Source records
++++++
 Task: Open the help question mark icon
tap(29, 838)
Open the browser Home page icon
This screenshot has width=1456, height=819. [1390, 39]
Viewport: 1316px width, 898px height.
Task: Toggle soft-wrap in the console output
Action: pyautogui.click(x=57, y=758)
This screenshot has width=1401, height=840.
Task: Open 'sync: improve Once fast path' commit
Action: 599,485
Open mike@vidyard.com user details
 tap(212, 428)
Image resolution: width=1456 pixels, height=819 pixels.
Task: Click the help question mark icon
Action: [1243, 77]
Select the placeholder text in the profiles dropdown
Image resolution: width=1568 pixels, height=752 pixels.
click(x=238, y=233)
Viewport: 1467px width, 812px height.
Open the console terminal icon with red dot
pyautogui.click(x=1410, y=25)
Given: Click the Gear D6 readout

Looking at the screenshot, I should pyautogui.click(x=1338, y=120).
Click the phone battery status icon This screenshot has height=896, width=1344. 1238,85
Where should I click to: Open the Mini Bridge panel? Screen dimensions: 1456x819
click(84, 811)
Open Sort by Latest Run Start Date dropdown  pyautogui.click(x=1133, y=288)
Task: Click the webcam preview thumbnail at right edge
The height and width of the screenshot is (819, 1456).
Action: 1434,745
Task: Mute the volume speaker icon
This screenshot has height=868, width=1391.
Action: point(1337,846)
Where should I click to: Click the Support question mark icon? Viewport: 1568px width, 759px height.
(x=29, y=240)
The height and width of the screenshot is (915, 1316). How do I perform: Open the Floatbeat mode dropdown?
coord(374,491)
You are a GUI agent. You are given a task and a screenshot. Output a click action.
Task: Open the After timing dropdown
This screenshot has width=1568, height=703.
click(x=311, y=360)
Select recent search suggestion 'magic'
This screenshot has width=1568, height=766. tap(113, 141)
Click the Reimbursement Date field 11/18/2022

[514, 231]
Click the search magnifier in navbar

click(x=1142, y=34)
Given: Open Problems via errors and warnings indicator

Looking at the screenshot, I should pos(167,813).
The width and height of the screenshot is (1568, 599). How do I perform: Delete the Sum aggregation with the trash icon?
++++++
WORK INSTRUCTIONS: Restate the data above exactly, keeping each word as it stands.

ANSWER SECTION:
 Task: Open the help question mark icon
tap(29, 838)
Open the browser Home page icon
This screenshot has width=1456, height=819. [1390, 39]
Viewport: 1316px width, 898px height.
Task: Toggle soft-wrap in the console output
Action: pyautogui.click(x=57, y=758)
This screenshot has width=1401, height=840.
Task: Open 'sync: improve Once fast path' commit
Action: 599,485
Open mike@vidyard.com user details
 tap(212, 428)
Image resolution: width=1456 pixels, height=819 pixels.
Task: Click the help question mark icon
Action: [1243, 77]
Select the placeholder text in the profiles dropdown
Image resolution: width=1568 pixels, height=752 pixels.
click(x=238, y=233)
Viewport: 1467px width, 812px height.
Open the console terminal icon with red dot
pyautogui.click(x=1410, y=25)
Given: Click the Gear D6 readout

Looking at the screenshot, I should pyautogui.click(x=1338, y=120).
Click the phone battery status icon This screenshot has height=896, width=1344. 1238,85
Where should I click to: Open the Mini Bridge panel? Screen dimensions: 1456x819
click(84, 811)
Open Sort by Latest Run Start Date dropdown  pyautogui.click(x=1133, y=288)
Task: Click the webcam preview thumbnail at right edge
The height and width of the screenshot is (819, 1456).
Action: 1434,745
Task: Mute the volume speaker icon
This screenshot has height=868, width=1391.
Action: point(1337,846)
Where should I click to: Click the Support question mark icon? Viewport: 1568px width, 759px height.
(x=29, y=240)
The height and width of the screenshot is (915, 1316). How do I perform: Open the Floatbeat mode dropdown?
coord(374,491)
You are a GUI agent. You are given a task and a screenshot. Output a click action.
Task: Open the After timing dropdown
This screenshot has width=1568, height=703.
click(x=311, y=360)
Select recent search suggestion 'magic'
This screenshot has width=1568, height=766. tap(113, 141)
Click the Reimbursement Date field 11/18/2022

[514, 231]
Click the search magnifier in navbar

click(x=1142, y=34)
Given: Open Problems via errors and warnings indicator

Looking at the screenshot, I should pos(167,813).
The width and height of the screenshot is (1568, 599). How do I perform: Delete the Sum aggregation with the trash icon?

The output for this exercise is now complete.